OBIETTIVI>
a) Spieghi in una-tre frasi perché il testo sull'export agroalimentare italiano ritiene urgente una maggiore diversificazione dei mercati.
b) Prosegua il testo sull'export agroalimentare italiano a partire dall'ultima frase riportata.

TESTO DEL DOCUMENTO>
━━━━━━━━━━━━━━━━━━━━━━━━━━━━━━
L’export continua a rappresentare una leva fondamentale per la competitività del settore agroalimentare italiano. L’Italia è oggi il nono esportatore mondiale per valore (67,2 miliardi di euro nel 2024) e secondo Paese al mondo per crescita nell’ultimo quinquennio, con un aumento del 55%. Una crescita diffusa su quasi tutti i mercati, con risultati particolarmente rilevanti in Polonia (+112%), Spagna (+74%) e Stati Uniti (+69%). Permane tuttavia una forte concentrazione geografica: i primi cinque mercati di destinazione — Germania, USA, Francia, UK e Spagna — rappresentano ancora il 50% dell’export complessivo. Una dipendenza che rende urgente una maggiore diversificazione, soprattutto in una fase caratterizzata da molteplici fattori di incertezza e complessità, in cui gli equilibri commerciali globali si stanno rivelando sempre più fragili.
━━━━━━━━━━━━━━━━━━━━━━━━━━━━━━
MATERIALE FORNITO>

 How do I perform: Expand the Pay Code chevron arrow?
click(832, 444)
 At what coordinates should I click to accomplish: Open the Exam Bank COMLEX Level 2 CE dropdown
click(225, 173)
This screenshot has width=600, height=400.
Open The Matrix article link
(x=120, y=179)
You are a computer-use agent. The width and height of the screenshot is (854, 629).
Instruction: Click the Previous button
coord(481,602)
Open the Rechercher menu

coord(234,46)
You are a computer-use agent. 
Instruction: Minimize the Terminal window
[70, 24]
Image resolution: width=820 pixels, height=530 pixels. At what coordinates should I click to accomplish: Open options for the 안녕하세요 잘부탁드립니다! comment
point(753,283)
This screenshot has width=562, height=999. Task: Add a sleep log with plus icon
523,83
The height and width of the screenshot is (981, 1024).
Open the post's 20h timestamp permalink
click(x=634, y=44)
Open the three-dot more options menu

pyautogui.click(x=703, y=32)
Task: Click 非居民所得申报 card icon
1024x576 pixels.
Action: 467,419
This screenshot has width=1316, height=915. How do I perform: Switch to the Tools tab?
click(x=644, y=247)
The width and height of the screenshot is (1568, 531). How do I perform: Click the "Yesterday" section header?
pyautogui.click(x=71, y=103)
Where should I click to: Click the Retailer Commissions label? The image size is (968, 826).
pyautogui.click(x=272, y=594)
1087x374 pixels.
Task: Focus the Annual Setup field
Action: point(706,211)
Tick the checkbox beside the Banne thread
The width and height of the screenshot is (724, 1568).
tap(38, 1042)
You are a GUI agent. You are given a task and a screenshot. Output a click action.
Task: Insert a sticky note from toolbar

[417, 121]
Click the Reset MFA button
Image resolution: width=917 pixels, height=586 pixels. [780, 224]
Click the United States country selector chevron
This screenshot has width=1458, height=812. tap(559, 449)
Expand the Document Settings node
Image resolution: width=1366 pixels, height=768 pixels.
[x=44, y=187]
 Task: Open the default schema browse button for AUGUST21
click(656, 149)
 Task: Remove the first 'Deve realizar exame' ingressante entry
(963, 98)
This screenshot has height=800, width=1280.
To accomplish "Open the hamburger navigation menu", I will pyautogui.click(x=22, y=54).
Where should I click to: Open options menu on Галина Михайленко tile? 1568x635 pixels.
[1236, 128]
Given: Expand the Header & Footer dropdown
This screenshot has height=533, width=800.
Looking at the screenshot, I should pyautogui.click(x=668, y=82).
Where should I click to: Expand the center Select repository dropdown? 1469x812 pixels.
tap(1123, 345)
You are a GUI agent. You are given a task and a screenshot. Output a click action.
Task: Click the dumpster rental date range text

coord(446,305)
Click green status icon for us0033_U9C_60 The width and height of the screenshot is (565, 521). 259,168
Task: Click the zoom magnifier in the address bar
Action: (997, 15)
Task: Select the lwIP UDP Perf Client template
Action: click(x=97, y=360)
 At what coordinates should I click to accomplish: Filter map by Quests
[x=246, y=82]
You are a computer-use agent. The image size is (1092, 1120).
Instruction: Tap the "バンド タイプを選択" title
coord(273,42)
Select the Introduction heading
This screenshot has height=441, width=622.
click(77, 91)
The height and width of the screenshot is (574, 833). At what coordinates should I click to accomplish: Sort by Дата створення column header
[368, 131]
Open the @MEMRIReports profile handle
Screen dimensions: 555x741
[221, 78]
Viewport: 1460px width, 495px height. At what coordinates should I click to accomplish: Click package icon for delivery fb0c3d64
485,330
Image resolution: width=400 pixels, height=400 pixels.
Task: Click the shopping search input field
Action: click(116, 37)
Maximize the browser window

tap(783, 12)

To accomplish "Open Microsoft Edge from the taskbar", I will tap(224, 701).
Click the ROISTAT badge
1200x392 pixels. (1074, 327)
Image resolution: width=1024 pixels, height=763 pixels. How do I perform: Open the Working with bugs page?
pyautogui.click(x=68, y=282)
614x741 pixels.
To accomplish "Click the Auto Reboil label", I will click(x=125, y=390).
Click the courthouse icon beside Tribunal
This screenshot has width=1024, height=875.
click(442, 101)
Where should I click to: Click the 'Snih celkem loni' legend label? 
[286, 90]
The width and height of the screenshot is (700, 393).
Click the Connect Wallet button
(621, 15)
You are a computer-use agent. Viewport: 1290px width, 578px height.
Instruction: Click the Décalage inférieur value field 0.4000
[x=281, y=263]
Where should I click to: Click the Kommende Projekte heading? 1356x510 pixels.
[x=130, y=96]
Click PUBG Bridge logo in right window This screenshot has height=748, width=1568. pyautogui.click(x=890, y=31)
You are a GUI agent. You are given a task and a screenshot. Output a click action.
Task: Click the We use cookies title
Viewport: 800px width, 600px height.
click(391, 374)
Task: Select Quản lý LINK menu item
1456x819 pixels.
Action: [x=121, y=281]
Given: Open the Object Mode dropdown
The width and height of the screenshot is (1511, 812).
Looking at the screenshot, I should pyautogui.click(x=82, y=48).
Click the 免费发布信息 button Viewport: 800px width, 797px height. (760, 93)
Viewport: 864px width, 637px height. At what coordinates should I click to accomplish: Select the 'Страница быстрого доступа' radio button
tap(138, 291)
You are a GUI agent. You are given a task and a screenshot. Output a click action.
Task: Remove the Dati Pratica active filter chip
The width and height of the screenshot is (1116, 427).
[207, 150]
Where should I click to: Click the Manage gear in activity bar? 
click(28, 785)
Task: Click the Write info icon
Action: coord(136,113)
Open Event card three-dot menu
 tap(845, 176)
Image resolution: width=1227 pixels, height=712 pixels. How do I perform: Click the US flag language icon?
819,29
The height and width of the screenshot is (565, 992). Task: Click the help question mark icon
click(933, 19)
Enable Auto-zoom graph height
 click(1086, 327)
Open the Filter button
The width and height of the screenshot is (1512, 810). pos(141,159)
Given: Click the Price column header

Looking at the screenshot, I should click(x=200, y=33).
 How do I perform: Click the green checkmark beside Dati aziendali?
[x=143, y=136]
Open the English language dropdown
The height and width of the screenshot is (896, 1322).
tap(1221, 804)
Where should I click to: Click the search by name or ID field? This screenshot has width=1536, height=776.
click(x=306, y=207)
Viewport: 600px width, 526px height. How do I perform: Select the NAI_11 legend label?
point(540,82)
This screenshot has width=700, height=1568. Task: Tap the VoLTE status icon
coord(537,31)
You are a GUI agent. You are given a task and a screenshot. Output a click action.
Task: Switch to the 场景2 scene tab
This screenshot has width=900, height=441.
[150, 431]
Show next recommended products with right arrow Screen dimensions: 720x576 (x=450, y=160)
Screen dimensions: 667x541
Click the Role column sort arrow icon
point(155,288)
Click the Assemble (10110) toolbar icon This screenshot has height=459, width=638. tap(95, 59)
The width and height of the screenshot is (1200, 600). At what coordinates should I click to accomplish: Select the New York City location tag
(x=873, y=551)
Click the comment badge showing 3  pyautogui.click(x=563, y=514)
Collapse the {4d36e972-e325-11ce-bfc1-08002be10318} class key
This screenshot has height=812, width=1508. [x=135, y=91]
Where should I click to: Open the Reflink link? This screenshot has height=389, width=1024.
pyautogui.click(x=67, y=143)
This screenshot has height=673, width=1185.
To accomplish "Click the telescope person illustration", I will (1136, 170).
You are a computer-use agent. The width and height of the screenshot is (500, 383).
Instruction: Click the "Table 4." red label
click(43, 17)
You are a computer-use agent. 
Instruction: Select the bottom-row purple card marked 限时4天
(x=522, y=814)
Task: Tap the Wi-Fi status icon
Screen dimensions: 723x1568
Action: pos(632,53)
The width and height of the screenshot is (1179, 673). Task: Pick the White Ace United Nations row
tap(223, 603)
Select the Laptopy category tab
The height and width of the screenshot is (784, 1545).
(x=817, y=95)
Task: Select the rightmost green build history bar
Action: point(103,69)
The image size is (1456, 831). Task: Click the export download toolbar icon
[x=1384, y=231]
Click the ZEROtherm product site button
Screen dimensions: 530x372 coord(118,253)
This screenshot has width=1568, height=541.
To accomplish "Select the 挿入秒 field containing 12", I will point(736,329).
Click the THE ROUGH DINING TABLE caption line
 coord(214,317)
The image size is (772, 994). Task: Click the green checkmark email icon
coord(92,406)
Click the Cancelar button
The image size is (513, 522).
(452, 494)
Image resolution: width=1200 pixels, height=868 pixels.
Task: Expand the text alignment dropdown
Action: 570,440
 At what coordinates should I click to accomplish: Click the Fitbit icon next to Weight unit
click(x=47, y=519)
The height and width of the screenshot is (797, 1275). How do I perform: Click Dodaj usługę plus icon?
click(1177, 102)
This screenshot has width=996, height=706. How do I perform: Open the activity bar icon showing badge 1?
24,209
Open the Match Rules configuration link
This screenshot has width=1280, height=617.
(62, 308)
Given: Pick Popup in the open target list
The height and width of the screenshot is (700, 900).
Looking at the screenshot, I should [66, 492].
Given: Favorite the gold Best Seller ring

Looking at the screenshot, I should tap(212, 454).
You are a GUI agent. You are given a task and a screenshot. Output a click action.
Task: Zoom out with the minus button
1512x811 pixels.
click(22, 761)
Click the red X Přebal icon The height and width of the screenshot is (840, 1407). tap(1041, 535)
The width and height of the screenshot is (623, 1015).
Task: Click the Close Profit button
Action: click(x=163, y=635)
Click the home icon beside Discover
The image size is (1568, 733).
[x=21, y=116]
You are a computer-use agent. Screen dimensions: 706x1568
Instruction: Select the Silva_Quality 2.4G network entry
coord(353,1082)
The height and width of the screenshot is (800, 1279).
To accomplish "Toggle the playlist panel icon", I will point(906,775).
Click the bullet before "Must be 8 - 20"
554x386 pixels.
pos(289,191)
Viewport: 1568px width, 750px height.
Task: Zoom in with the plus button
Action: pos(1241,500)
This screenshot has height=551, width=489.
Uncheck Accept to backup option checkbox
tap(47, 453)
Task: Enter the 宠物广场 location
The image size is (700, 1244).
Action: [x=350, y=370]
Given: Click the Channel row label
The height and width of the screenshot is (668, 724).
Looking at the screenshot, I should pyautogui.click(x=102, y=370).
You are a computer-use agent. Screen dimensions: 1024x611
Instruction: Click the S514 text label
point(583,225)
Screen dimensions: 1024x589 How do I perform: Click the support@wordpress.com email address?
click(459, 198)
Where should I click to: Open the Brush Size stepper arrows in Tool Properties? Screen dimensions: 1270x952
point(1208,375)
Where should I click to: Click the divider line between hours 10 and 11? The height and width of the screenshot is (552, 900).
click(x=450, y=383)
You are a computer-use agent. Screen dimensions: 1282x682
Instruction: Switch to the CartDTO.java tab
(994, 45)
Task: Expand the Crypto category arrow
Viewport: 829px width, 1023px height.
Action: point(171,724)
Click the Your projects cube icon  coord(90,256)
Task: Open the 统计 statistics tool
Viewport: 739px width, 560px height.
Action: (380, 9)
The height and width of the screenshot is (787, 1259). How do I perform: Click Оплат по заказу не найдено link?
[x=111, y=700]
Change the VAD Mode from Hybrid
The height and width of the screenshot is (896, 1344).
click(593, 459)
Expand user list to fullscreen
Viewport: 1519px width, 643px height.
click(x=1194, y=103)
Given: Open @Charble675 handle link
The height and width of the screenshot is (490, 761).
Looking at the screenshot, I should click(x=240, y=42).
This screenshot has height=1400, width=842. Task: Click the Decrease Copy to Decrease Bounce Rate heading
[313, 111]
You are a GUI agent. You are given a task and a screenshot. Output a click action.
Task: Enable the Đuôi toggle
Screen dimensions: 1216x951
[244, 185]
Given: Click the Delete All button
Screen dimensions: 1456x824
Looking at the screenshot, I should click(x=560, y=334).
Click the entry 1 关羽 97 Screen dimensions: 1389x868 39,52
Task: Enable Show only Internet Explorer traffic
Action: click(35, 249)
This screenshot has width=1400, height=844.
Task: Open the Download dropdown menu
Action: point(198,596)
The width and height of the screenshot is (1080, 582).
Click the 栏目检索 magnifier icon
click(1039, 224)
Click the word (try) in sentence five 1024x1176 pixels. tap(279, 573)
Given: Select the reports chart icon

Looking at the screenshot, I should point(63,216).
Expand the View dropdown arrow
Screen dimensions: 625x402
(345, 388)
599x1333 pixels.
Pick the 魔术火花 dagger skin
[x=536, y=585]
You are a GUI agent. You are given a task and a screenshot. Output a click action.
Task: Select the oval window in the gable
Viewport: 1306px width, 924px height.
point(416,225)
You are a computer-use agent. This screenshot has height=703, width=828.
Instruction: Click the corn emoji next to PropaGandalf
━━━━━━━━━━━━━━━━━━━━━━━━━━━━━━
RISPOSTE ALLE CONSEGNE>
a) L'export resta fortemente concentrato: i primi cinque mercati di destinazione (Germania, USA, Francia, UK e Spagna) ne rappresentano ancora il 50%. Questa dipendenza diventa rischiosa in una fase segnata da molteplici fattori di incertezza e complessità, in cui gli equilibri commerciali globali si rivelano sempre più fragili.

b)
Sono queste alcune delle principali evidenze dello studio prodotto da Nomisma e presentato oggi in occasione del IX edizione del Forum Agrifood Monitor.  Per quanto l’anno in corso si sia rivelato particolarmente complesso, secondo Nomisma le stime per il 2025 saranno comunque positive: i dati gennaio-settembre mostrano, infatti, una crescita per l’export agroalimentare italiano del +5,7% rispetto allo stesso periodo del 2024, segnale che il comparto dovrebbe superare per la prima volta la soglia dei 70 miliardi di euro.  Un record – se così sarà – trainato soprattutto dai mercati dell’Unione Europea (+9%), con ottime performance in Polonia (+17,3%), Romania (+11,1%), Repubblica Ceca (+9,1%) e Spagna (+14,5%). Meno brillante la crescita extra UE (+4%), frenata dai cali registrati negli Stati Uniti (-1,1%), in Russia (-8%) e in Giappone (-13%).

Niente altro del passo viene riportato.